AIM OF THE TASK: Retype verbatim the lines of the listing, from the very first through the line with "Given: Click the Projet de démo document icon".

RECORDS FOR THE TASK:
=== Section Start ===

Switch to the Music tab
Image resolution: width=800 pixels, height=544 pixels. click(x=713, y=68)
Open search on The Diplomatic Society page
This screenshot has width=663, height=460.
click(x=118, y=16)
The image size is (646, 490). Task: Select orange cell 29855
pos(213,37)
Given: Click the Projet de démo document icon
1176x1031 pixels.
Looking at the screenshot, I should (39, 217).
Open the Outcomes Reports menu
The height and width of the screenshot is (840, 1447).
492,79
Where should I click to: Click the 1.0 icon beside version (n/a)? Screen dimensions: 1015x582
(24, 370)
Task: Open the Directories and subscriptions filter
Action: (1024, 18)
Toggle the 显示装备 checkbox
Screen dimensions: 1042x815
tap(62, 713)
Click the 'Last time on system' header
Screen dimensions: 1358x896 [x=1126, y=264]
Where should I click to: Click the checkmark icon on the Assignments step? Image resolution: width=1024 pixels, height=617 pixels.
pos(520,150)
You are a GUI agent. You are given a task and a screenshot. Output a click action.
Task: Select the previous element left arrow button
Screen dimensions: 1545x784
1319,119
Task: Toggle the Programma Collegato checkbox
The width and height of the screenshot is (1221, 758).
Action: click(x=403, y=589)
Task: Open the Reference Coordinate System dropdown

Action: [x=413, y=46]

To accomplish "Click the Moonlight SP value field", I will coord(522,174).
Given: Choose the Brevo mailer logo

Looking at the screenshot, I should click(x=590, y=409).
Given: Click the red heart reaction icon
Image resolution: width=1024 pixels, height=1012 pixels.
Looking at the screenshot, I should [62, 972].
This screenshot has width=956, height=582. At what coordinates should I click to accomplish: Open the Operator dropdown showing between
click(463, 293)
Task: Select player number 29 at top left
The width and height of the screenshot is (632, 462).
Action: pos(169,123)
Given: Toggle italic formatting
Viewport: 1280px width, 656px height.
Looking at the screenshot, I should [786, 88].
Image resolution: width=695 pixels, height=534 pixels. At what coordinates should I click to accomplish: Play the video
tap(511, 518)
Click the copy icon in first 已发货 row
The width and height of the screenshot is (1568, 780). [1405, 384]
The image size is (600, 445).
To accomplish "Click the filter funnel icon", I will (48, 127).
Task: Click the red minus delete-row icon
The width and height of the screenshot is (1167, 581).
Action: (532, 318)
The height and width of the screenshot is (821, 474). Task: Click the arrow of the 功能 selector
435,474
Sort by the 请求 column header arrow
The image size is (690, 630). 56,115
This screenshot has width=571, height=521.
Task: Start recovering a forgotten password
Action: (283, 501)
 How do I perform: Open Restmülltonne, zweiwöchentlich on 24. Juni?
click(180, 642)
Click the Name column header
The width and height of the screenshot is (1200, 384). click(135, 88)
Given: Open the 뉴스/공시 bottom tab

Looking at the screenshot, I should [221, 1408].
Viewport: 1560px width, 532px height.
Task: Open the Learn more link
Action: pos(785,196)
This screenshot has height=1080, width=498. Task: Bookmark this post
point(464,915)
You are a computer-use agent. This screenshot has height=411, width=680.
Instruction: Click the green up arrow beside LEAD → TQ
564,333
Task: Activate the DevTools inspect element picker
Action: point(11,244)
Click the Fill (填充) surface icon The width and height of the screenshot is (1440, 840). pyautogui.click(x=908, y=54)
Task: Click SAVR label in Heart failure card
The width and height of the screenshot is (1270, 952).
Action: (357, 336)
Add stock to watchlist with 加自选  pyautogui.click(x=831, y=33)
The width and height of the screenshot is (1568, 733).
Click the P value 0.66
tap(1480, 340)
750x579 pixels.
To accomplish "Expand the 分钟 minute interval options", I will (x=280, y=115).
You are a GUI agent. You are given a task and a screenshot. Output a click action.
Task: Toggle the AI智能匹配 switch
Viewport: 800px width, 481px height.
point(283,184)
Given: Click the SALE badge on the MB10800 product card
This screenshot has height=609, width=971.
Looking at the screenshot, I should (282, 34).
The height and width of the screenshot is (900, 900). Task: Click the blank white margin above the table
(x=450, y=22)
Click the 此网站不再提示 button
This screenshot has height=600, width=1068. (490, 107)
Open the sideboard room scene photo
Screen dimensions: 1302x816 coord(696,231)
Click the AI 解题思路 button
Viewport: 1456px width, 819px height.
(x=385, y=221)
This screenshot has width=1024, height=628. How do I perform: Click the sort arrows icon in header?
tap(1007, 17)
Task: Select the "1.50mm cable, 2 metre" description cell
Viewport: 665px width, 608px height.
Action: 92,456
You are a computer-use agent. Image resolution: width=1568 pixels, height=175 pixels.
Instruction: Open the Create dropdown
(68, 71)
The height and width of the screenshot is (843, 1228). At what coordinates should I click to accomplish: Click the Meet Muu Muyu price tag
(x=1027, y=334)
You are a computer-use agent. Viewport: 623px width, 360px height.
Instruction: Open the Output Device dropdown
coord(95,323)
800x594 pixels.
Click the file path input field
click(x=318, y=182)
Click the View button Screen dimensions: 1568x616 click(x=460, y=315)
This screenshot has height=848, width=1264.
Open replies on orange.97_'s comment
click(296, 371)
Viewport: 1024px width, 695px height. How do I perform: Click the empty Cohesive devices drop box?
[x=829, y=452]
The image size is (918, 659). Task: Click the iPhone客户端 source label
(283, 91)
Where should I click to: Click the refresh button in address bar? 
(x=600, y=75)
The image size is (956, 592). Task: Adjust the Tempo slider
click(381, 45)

=== Section End ===

TASK ANSWER:
Switch to the Music tab
Image resolution: width=800 pixels, height=544 pixels. click(x=713, y=68)
Open search on The Diplomatic Society page
This screenshot has width=663, height=460.
click(x=118, y=16)
The image size is (646, 490). Task: Select orange cell 29855
pos(213,37)
Given: Click the Projet de démo document icon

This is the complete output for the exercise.